Details

Autor(en) / Beteiligte

• Palmowski, Andriko
• Akahoshi, Mitsuteru
• Muche, Burkhard
• Boyadzhieva, Zhivana
• Hermann, Sandra
• Terao, Chikashi
• Wiebe, Edgar
• Buttgereit, Frank

Titel

No association between methotrexate and impaired bone mineral density in a cohort of patients with polymyalgia rheumatica, giant cell arteritis, granulomatosis with polyangiitis and other vasculitides—a cross-sectional analysis with dose–response analyses

Ist Teil von

• Rheumatology international, 2023-05, Vol.43 (5), p.903-909

Ort / Verlag

Berlin/Heidelberg: Springer Berlin Heidelberg

Erscheinungsjahr

2023

Quelle

MEDLINE

Beschreibungen/Notizen

• Objective To investigate whether methotrexate (MTX) use is associated with bone mineral density (BMD) in patients with polymyalgia rheumatica (PMR) and various forms of vasculitis.

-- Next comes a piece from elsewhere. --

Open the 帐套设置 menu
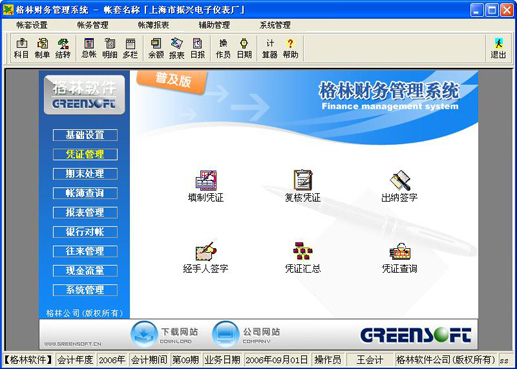click(x=32, y=25)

Methods Rh-GIOP is a cohort study designed to evaluate bone health in patients with inflammatory rheumatic diseases. This cross-sectional analysis assessed the baseline visits of all patients with PMR or any kind of vasculitis. Following univariable analysis, multivariable linear regression analysis was performed. The lowest T-score of either the lumbar spine or the femur was chosen as the dependent variable to examine the relationship between MTX use and BMD. These analyses were adjusted for a variety of potential confounders, including age, sex, and glucocorticoid (GC) intake. Results Of 198 patients with PMR or vasculitis, 10 patients were excluded for very high GC dose ( n  = 6) or short disease duration ( n  = 4). The remaining 188 patients had the following diseases: PMR 37.2%, giant cell arteritis 25.0%, granulomatosis with polyangiitis 16.5%, followed by rarer diseases. The mean age was 68.0 ± 11.1 years, mean disease duration was 5.58 ± 6.39 years, and 19.7% had osteoporosis by dual x-ray absorptiometry (T-score ≤ −2.5). 23.4% were taking MTX at baseline with a mean dose of 13.2 mg/week (median: 15 mg/week). 38.6% of those used a subcutaneous preparation. MTX users had similar BMD compared to non-users (minimum T-scores −1.70 (± 0.86) versus −1.75 (± 0.91), respectively; p  = 0.75). There was no statistically significant dose–response relationship: neither current nor cumulative dose were associated with BMD in unadjusted or adjusted models (current dose: slope −0.02; −0.14 to 0.09; p  = 0.69; cumulative dose: slope −0.12; −0.28 to 0.05; p  = 0.15). Conclusion In the Rh-GIOP cohort, MTX is used in about a quarter of patients with PMR or vasculitis. It is not associated with BMD levels.